Buß- und Bettag in Bad Aibling

Diskussion im Gemeindehaus
Bildrechte: Stephan Schlier

Es ist schon gute Tradition, dass der Gottesdienst zum Buß- und Bettag in Bad Aibling ökumenisch gefeiert wird. In diesem Jahr gab es einen besonderen Gast: Markus Blume, Generalsekretär der CSU und zugleich Mitglied der Synode der evangelischen Kirche in Bayern. Blume wirkte im Gottesdienst als Lektor mit und stand im Anschluss beim Predigtnachgespräch im evang. Gemeindehaus zum Gespräch zur Verfügung.
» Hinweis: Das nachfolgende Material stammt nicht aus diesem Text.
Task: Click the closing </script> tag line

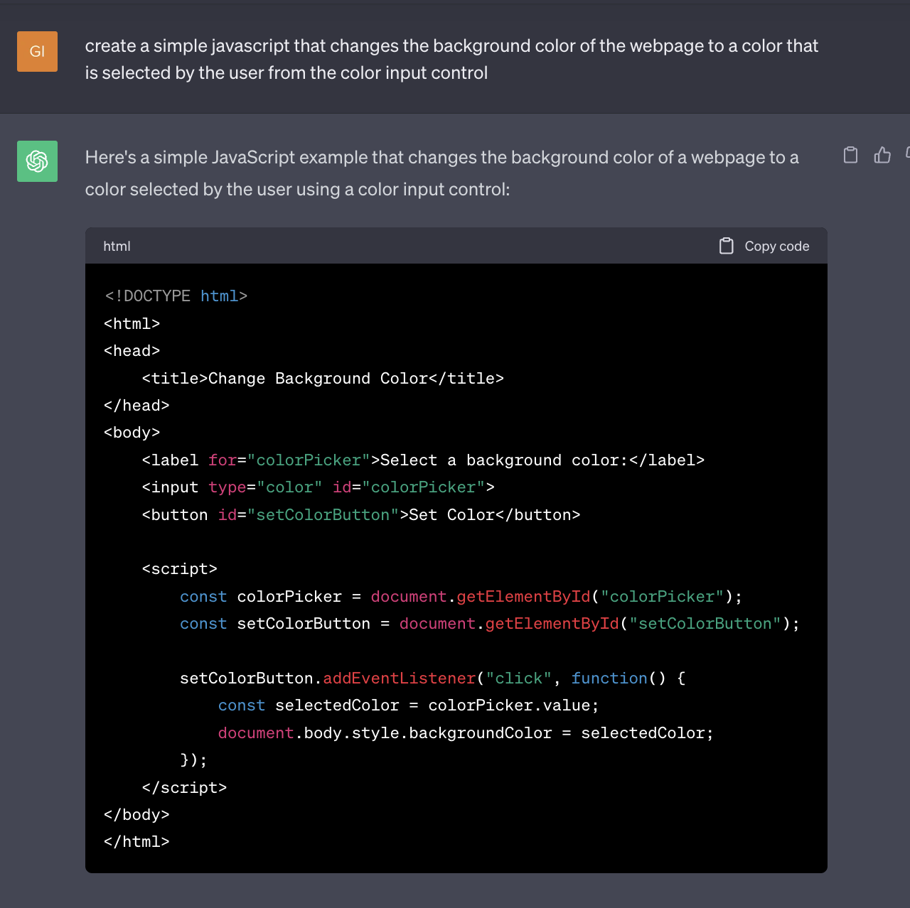Action: tap(184, 788)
Pfarrer Markus Merz setzte in seiner Predigt den Akzent auf die gesellschaftlichen Folgen von Buße. „Flugscham nennt man den Sachverhalt, immer mehr und häufiger zu fliegen, nur jetzt mit schlechtem Gewissen“, so Pfarrer Merz. „Doch es bringt nichts, wenn wir Buße mit Scham verwechseln. Wer sich schämt, lähmt sich selbst und übernimmt nicht wirklich Verantwortung.“

Markus Blume sieht gerade hier den Ansatzpunkt für sein Wirken in der Politik. Er will beitragen, dass in Klimafragen Verantwortung übernommen werde – durch Mutmachen und weniger durch Verbote. Es entzündete sich in der Gesprächsrunde die Frage, ob es denn erst den Blick in den Abgrund brauche, bis Menschen und bis die Politik etwas tue. „Gerade weil niemand abgehängt sein soll und jeder ernst zu nehmen ist, sei das Zuhören auf jeden Einzelnen so wichtig“, so Blume.